I haven’t felt much like talking since coming back from New York. As much as people say it was a great and brave move (yada yada), it mostly occurs to me as failure and heartache of not reaching what I was chasing. I find myself not wanting to talk about it really, so I don’t have to re-live it or face having to explain to others why things didn’t work out.
In these instances, I’m using silence as a defense mechanism and to disengage. It is pretty passive agressive at times.
Silence can be powerful. Silience can be hurtful. There is a reason why people will use the “silient treatment” when mad. Silence is certainly unproductive way to move arguements foward.
Sure silience doesn’t mean that all the time – especially with calls, emails, letters there is a lag-time when silence means busy, occupied or not interested. But usually silience is likely linked to the former. For this reason silience is probably misinterpretated. I do it all the time I think. Prehaps often seeing myself as a quiet person, it always did annoy me the sense that prehaps silience in the shy or quiet was misinterpreted for cold, aloof or unapproachable.
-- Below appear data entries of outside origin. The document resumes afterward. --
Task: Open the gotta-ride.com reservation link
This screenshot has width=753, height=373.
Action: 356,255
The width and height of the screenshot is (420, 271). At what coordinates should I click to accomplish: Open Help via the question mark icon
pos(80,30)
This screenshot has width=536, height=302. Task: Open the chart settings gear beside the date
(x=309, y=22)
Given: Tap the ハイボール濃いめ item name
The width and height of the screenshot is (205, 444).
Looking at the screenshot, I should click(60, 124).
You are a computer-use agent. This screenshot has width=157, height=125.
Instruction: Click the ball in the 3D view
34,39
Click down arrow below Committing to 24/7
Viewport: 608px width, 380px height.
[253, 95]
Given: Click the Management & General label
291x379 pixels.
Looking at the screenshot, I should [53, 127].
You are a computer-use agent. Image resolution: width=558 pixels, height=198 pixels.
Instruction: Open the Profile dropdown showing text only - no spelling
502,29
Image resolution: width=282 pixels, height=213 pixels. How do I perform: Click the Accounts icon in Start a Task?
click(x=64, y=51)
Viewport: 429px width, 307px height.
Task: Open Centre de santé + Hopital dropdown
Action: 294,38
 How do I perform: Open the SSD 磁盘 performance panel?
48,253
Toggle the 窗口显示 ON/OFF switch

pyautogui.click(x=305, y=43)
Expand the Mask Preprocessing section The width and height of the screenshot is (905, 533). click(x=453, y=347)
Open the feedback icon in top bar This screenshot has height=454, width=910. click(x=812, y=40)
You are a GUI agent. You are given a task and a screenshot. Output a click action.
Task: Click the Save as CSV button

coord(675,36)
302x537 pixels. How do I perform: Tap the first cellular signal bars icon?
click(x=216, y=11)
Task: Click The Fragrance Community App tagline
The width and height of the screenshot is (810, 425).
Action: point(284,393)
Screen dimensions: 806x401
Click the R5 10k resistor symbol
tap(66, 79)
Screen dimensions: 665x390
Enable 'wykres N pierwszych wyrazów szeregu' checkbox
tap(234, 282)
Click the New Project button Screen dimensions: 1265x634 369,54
In my recent quiet, I find myself especially more introverted on my longer commutes with my ipod and not energized to test this project. My lack of talking reflects my lack of openness at the moment. Similarly the lack of talking amongst strangers in cities reflects a lack of openness.
On the reverse side, I often feel better in opening up and freeing myself from the angst by talking or writing to friends. They open up insights, new perspectives and opportunities for me, and through this we connect and collaborate. Similarly the theory of this project is too that the more talking amongst strangers in cities reflects more openness, friendliness, connectedness and colloboration.
I think I need to talk more to remove myself from my recently introverted feelings.